Word and element location data:
>> BEGIN
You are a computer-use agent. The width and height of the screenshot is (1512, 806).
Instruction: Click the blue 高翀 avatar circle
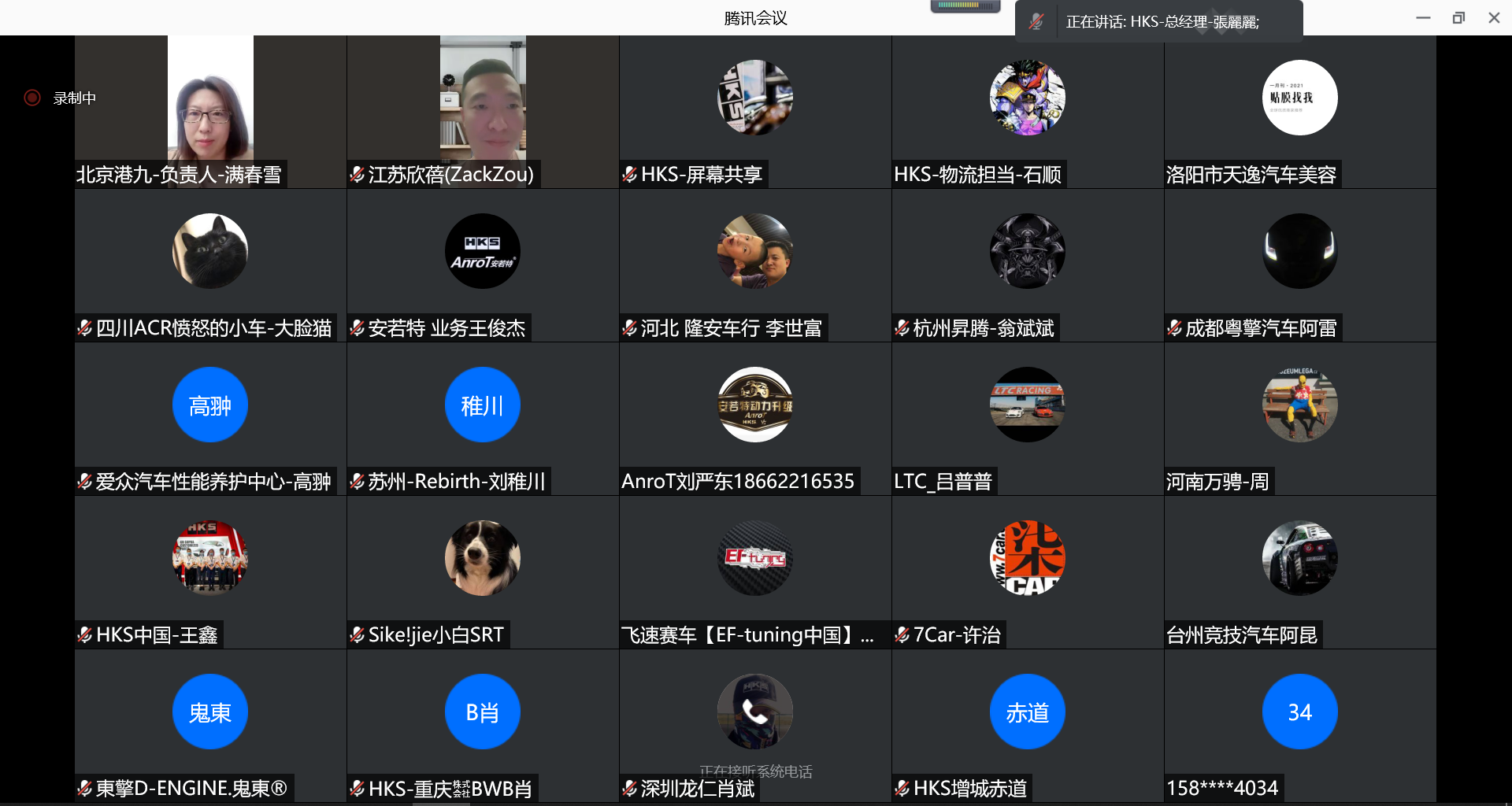tap(210, 405)
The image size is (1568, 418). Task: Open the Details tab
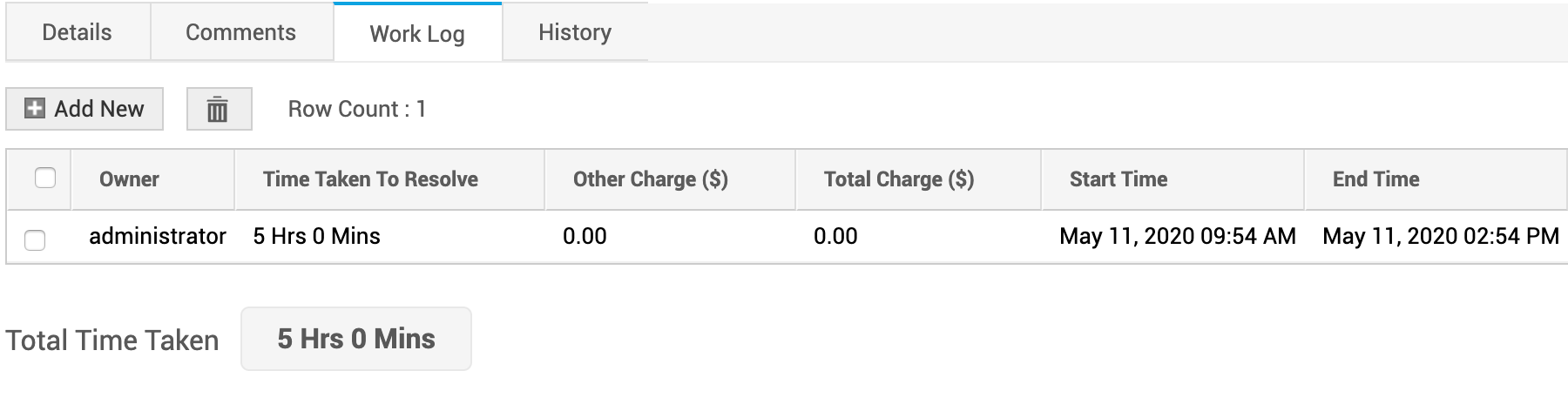tap(77, 32)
>> END
WRITTEN INSTRUCTION: Output every row above as a two-column CSV with the header instruction,location, putting each row's text in the instruction field and its answer in the location field. Enclose each field in double quotes, replace line breaks with spaces, and leave out the pictures.

REPLY TO THE EXERCISE:
instruction,location
"You are a computer-use agent. The width and height of the screenshot is (1512, 806). Instruction: Click the blue 高翀 avatar circle","tap(210, 405)"
"The image size is (1568, 418). Task: Open the Details tab","tap(77, 32)"